Took a break for a couple years, lifts dropped. I’m looking for something sensible, but I need to build a better back. I think my best gains came when I got strong enough to do weighted dips, 5 sets of chinups spread out through the workout twice a week, and 5x10 squat/deadlift. I lost mostly on leg muscles and back, I feel like.
Current lifts:
- DL: 220 lbs
- Bench: 185 lbs
- Squat: 175 lbs
- Press: 120 lbs
Those aren’t PRs, just something I could do last week for 1 rep (with 2-3 warm up sets).
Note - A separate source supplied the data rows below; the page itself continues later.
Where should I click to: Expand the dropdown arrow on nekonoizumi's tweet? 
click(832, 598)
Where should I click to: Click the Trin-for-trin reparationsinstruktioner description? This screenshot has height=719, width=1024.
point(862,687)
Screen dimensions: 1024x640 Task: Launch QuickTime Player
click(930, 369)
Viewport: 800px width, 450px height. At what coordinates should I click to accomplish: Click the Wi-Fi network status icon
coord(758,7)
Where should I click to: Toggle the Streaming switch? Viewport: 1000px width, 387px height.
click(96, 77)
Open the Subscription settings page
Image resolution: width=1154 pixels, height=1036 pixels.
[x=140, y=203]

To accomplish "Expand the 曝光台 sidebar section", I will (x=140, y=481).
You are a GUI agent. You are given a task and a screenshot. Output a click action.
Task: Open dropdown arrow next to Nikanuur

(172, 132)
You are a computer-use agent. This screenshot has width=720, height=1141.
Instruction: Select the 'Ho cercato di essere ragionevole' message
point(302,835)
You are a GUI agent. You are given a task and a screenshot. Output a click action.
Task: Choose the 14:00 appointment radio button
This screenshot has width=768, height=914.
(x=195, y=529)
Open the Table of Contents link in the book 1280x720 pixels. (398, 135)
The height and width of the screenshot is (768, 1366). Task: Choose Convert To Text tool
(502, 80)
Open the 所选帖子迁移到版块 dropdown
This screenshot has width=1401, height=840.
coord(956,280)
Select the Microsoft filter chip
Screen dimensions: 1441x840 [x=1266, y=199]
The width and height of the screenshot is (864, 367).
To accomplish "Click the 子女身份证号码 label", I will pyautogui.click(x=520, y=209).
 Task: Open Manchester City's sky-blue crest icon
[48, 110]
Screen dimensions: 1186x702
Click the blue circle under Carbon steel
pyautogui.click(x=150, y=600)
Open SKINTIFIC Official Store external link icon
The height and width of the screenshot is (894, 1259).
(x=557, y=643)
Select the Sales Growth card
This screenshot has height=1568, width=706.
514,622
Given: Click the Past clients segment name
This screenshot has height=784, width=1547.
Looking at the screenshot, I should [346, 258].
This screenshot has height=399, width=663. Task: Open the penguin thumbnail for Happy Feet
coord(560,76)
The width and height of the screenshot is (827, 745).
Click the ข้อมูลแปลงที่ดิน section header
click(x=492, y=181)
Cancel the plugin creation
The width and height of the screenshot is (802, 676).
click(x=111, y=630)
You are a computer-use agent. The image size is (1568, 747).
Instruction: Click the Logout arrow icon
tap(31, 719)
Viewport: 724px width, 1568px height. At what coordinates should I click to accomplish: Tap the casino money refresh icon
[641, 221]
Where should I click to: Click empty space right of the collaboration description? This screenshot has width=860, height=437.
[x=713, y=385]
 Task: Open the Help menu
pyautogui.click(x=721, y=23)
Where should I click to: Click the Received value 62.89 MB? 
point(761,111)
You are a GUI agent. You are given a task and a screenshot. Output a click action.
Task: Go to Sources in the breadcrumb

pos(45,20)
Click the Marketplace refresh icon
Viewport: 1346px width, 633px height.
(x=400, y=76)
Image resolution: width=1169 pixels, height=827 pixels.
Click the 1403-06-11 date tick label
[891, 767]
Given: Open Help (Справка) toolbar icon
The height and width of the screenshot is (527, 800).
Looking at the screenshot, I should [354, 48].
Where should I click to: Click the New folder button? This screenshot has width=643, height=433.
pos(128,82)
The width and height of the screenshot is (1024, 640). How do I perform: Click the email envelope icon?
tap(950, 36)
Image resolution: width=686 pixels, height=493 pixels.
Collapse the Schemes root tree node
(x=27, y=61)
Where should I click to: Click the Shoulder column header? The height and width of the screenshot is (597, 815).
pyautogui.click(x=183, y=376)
I’m probably going to do 5s pro with 5x5 FSL, it’s at least what I thought makes sense. I was planning on doing something like 3 sets of around 8-10 reps for accessories and I wanted to get them to 5 sets during the first 2 cycles, then back to 3 and I focus on main lift PRs.
Accessories:
Press:
- Chinups
- Facepulls
- DB Incline
- Tri pushdowns
- Abs
Deadlift:
- DB rows
- BB Curls
- Dips
- Lat raises
- Hyperextensions
Bench:
- Chinups
- Facepulls
- Overhead triceps extensions
- Farmer walks a couple times with whatever DBs, I just walk more some days
- Lat pullsdowns (I just do those for a pump, not counting sets/reps)
Squat:
- If lower back’s not fried, 2 sets of SLDL/Goodmornings
- DB bench press
- DB rows, usually same weight as Deadlift day
- Random chest press for pump, I don’t count reps
- BB curls or hammer curls with DBs, I don’t count reps
- Random leg machine for pump, leg extensions or hamstring curls
If I add something it’s usually some shrugs at the end, if I feel good. Or some facepulls on a day that I’m not doing them normally.
Goal is to regain 85% of my previous lifts, then at that point progress will slow down a little bit most likely. Does this above make sense or do I need to switch things around?